Prescott (also known as The Lower Bottoms or The Bottoms) is a residential neighborhood and commercial district in West Oakland in Oakland, California.  The neighborhood boundaries are Mandela Parkway to the east, 7th Street to the south, West Grand Avenue to the north, and Frontage Road to the west.

History
The area was originally part of Oakland Point. It was a residential area of Victorian homes, many of which still stand, some in disrepair and some having undergone rehabilitation.

The neighborhood has suffered from high rates of crime, gang activity, and poverty since the decline of Oakland's industrial economy in the late 20th century. The neighborhood earned its nickname after the construction of the Cypress Freeway in the 1950s that split the West Oakland neighborhood in two and isolated Oakland Point from the remainder of West Oakland. The one housing project is Campbell Village Court.

Seventh Street was an African-American cultural center of Oakland from the 1940s to the 1960s, due to nightclubs such as Slim Jenkins' Place, Esther's Orbit Room and the Lincoln Theater, which drew top blues and jazz performers from across the United States.
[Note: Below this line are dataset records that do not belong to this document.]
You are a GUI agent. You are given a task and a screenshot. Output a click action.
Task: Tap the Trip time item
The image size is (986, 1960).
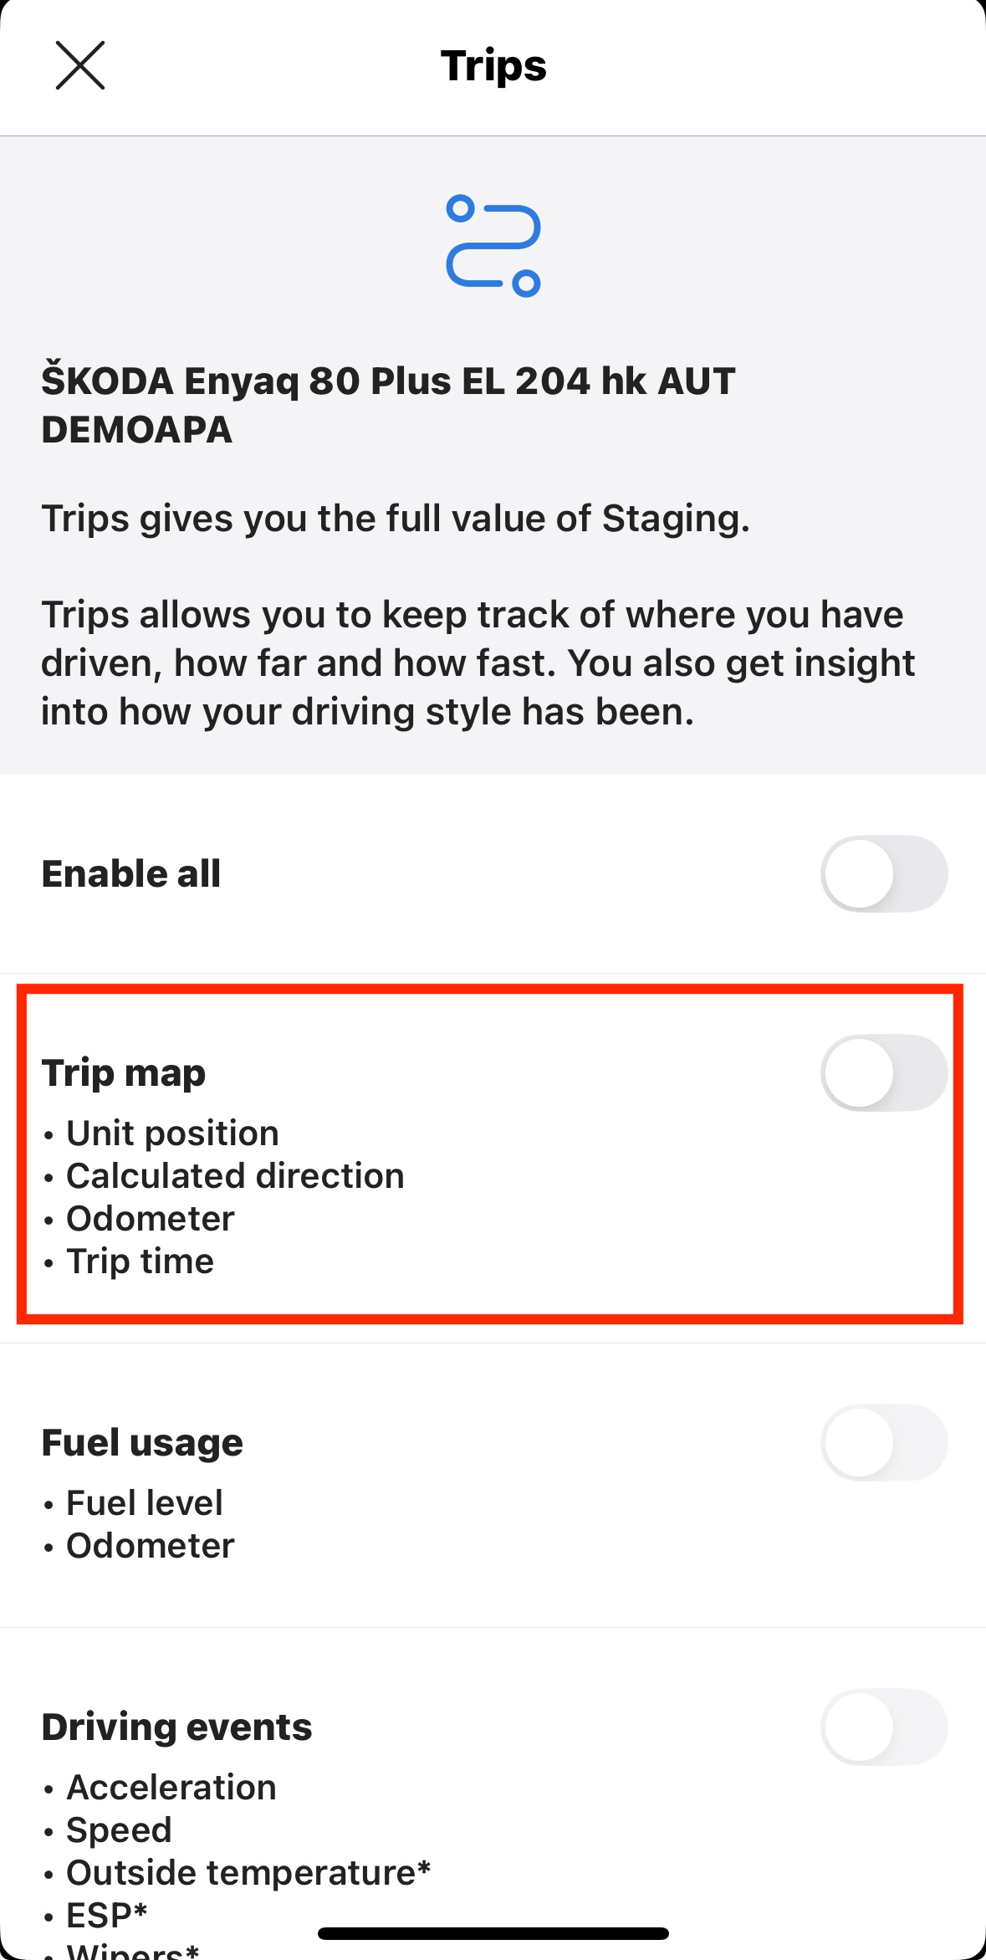coord(140,1261)
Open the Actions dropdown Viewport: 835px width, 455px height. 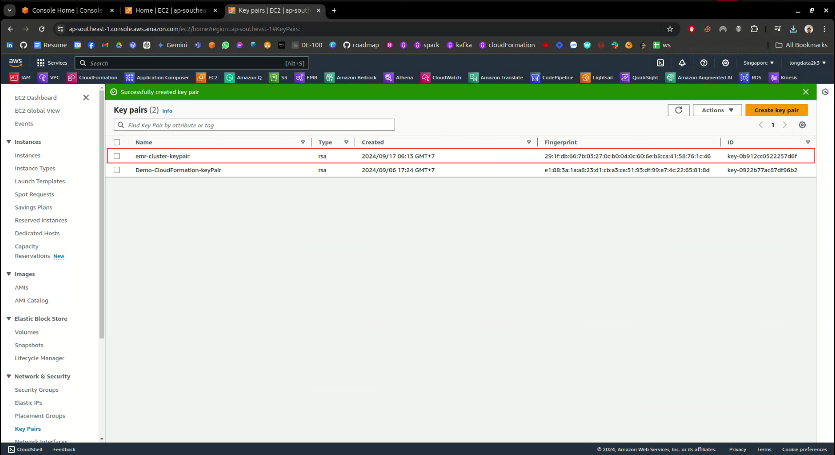[717, 110]
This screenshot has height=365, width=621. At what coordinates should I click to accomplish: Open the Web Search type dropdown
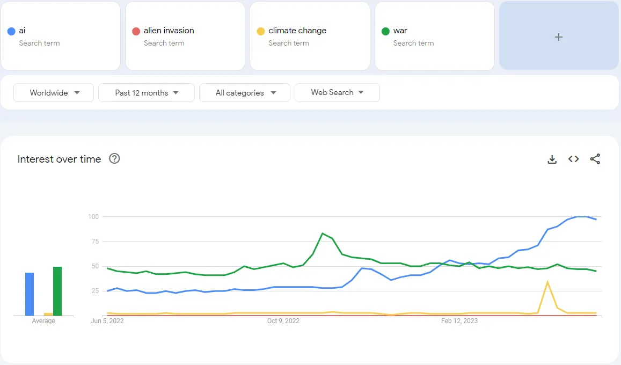pyautogui.click(x=337, y=92)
The area was sometimes referred to as "The Harlem of the West." The decline of Seventh Street has been blamed on the construction of the Cypress Freeway, the Oakland Main Post Office—and subsequent BART elevated track lines, which took up much of the street.

At the corner of Tenth and Center Streets, Huey P. Newton, founder of the Black Panther Party, was gunned down in an alleged failed drug deal on August 22, 1989.

Points of interest

Architectural landmarks 

16th Street Station is an abandoned Southern Pacific Railroad station and historical landmark located in the Prescott neighborhood of Oakland, California, United States. The Beaux-Arts building was designed by architect Jarvis Hunt, a preeminent railroad station architect, and opened in 1912. The station has not been served by trains since 1994, and is currently available as a rental space for private events through 2021. The station has also served as a film location for the 2005 film Rent and Vallejo rapper E-40's "Tell Me When to Go" video.

Performance arts 

Trapeze Arts is a performance arts school that teaches flying trapeze and other circus arts and is one of only a handful of full time circus schools in the United States.

Parks and green space 
Mandela Parkway is a major street and greenway in West Oakland that was created following the collapse of the Nimitz freeway Cypress Street Viaduct on October 17, 1989 during the Loma Prieta earthquake. American Steel Studios, Horn Barbecue, and the Cypress Freeway Memorial Park are all located on Mandela Parkway and its southern end goes right into the West Oakland BART Station.

Raimondi Park (aka “Ernie Raimondi Park”) is West Oakland's largest park 10 acres. It includes an Athletic Field located at 18th Street & Wood Street. Dedicated in 1947, the park was named in honor of Ernie Raimondi (1919–1945), a minor league baseball player and WWII veteran who grew up in Oakland. In September 2008, the first of two stages of a $7.2 million refurbishment of the park was completed. This included new drainage systems for the playing fields.

Transportation and BART station redevelopment 

The West Oakland BART station is located in Prescott, on 7th Street, and is one stop from downtown Oakland and downtown San Francisco. All lines except the orange line stop at the station.

In June 2020, the BART Board of Directors approved a mixed-use housing and commercial development at the West Oakland BART station that will include 762 housing units, 30 percent of which will be designated as affordable, 50,000 square feet of retail space, 300,000 square feet of office space and various amenities such as wider sidewalks and more crosswalks for pedestrians.

Community organizations
Several community organizations are based in Prescott, including the Lower Bottoms Neighborhood Association, the Prescott-Joseph Center, UNIA, Alliance for West Oakland Development, Prescott-Oakland Point Neighborhood Association, and the Lower Bottom Playaz theater troupe. Commercial outlets like City Slicker Farms, Revolution Cafe, Bikes 4 Life, and Mo Better Foods serve the community. In 2006, a locally owned full-service cooperative grocery store named Mandela Foods Cooperative (member of the Network of Bay Area Worker Cooperatives) opened in West Oakland, providing residents access to fresh produce, and focusing on nutritional education and affordable foods grown locally.

Political representation
The entire neighborhood lies within the boundaries of Oakland's Downtown-West Oakland District 3 City Council seat.